There are tons of research claiming that activities such as problem-solving,intellectually stimulating games like Sudoku or crosswords help to keep your brain sharp and improve your cognitive ability. However, a recent study conducted by Dr Roger Staff, Head of Medical Physics at Aberdeen Royal Infirmary, suggests that such intellectual engagements do not avert the cognitive decline in old age. He carried out the research to understand the relationship between age-related intellectual engagement and cognitive decline. For the study, 500 participants were followed, all born in 1936. All the participants at the start of the study were 64 years old and were tested over a period of 15 years for their reading level, memory, mental processing speed, and were questioned on a regular basis about their intellectual engagement – like, their interest in reading, their level of curiosity, their participation in problem-solving. A tab on their educational levels was also kept. After a complete data analysis, the research team concluded that while high levels of such activity lead to a considerable increase in the cognitive ability, it did not relate to any age-related cognitive decline.
As we all know, age affects certain cognitive abilities in older adults. A certain number of areas do exhibit normal levels of decline like information processing, retrieval, difficulty to maintain divided attention (to be able to focus on two things at a time) and storing new memories, a decline in fluid intelligence (intelligence not based on education or experience). Despite these gradual cognitive changes that come with age, there are ways to boost the brain power of older adults.
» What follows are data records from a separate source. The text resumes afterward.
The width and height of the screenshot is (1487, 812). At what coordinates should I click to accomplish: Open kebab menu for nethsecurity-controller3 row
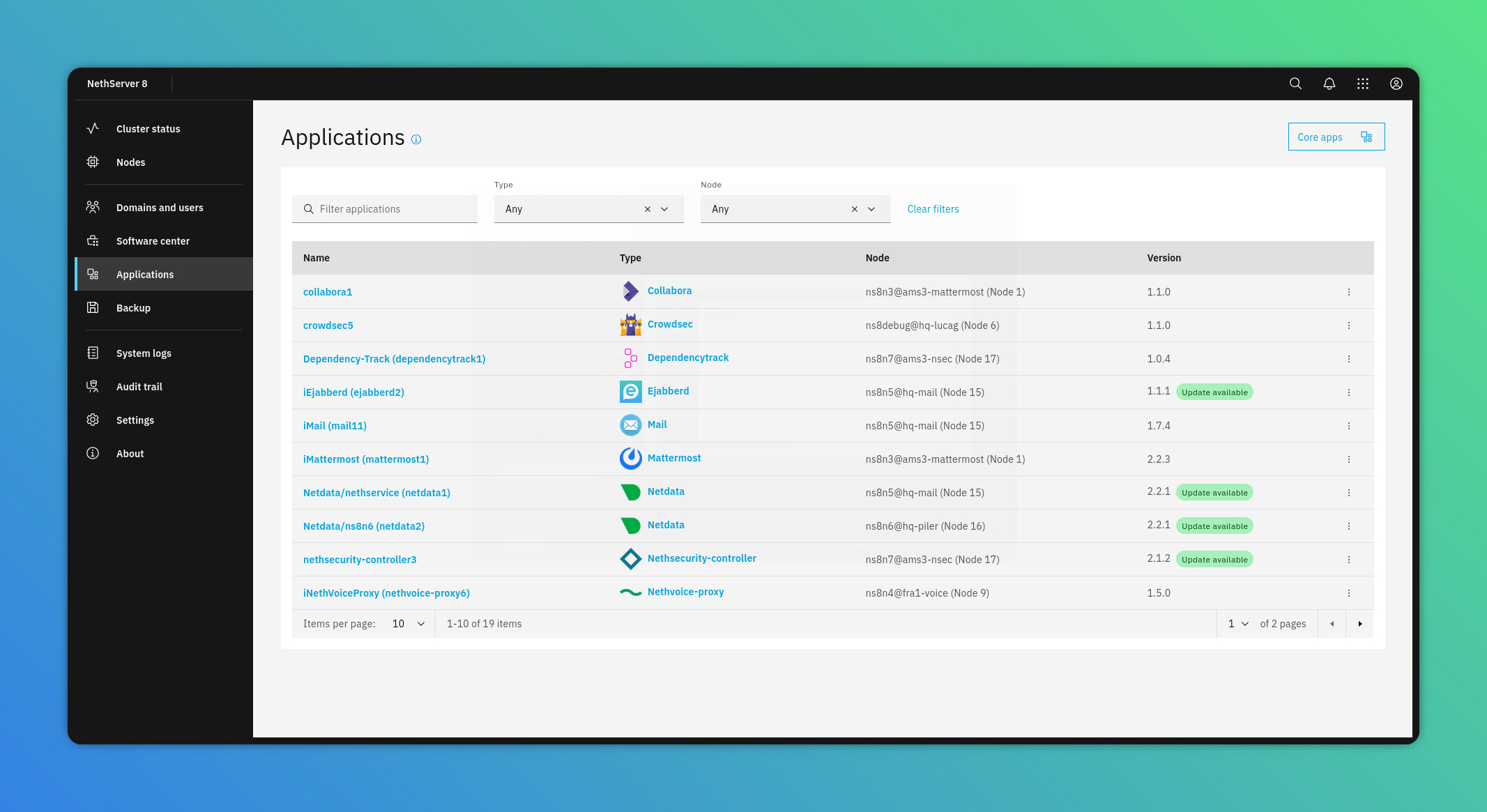(1349, 560)
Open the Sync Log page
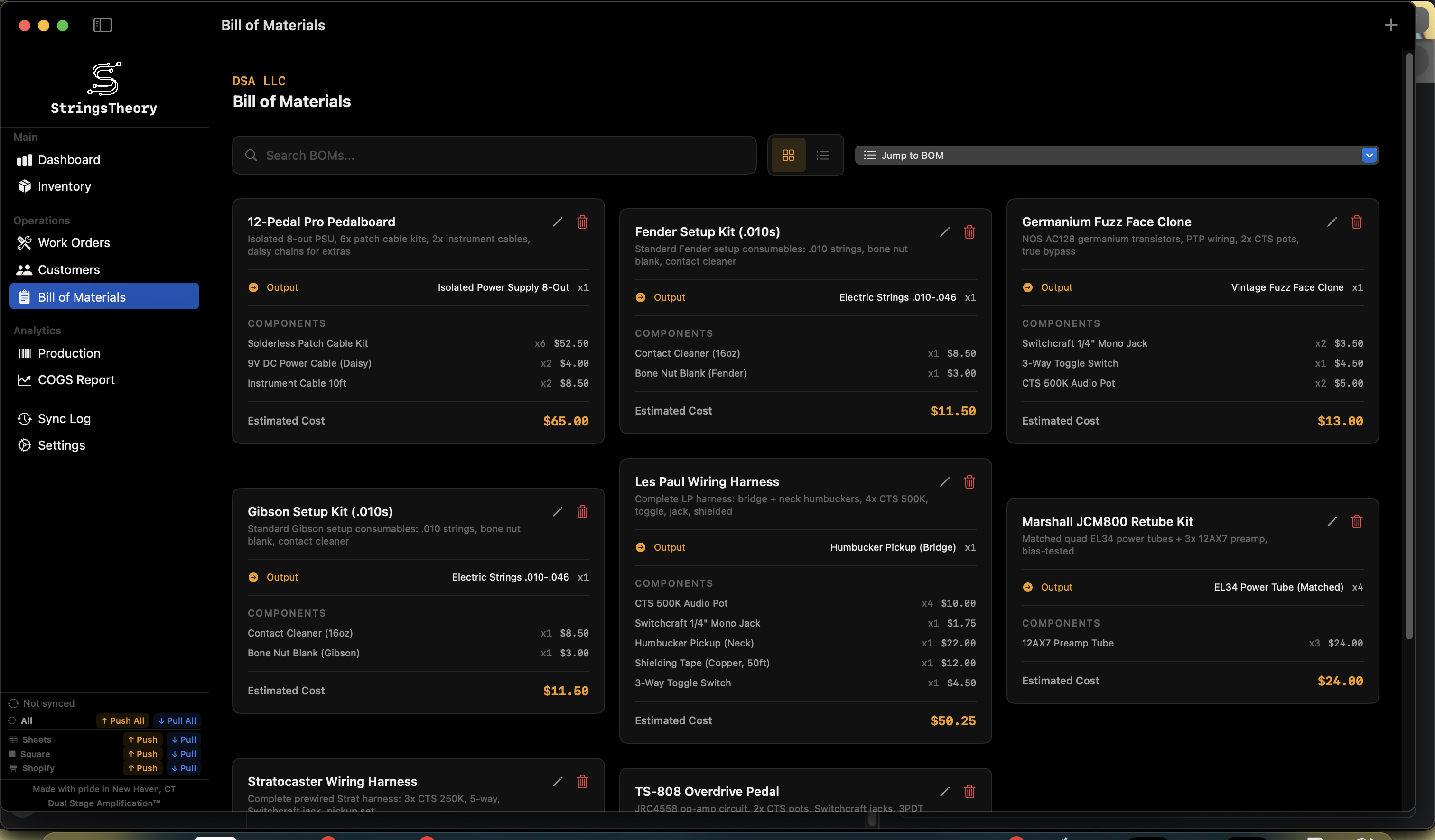 pyautogui.click(x=64, y=419)
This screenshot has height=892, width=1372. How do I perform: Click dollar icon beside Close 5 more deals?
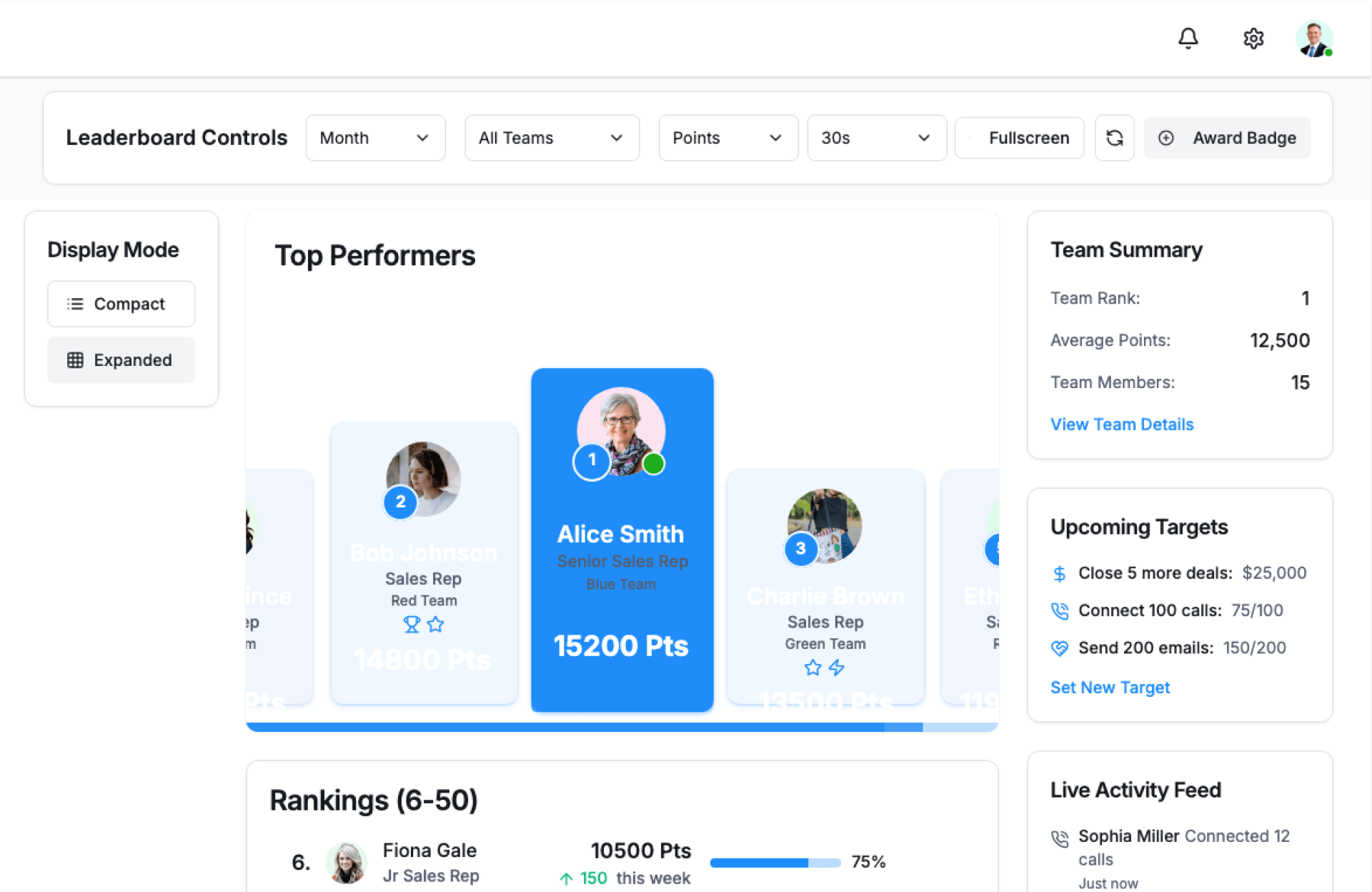tap(1059, 573)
Pick up a new hobby: Watercolor Mood Art
Learning any new hobby like watercolour mood art can work wonders while it comes keeping the brain of an older adult alert. The act of painting abstract images based on one’s mood is known as Watercolor Mood Art. This activity can enhance hand-eye coordination and motor skills while stimulating the elderly people to reflect on their emotions.
Stay close to nature
This could be of great help for older adults. Various studies in the field of cognitive science suggest that exposure to natural surroundings improve attention span and memory. Spending time in the lap of nature also reduces stress which goes a long way in enhancing of cognitive faculties.
Boost brain power with food
A diet rich in antioxidants is known to improve cerebral functions, especially in older adults. A study sponsored by the US Food and Drug Administration found that loading up on green leafy vegetables slows down cognitive decline in 65 plus older adults. Having a handful of walnuts, having a handful of nuts and foods cooked in olive oil may also help.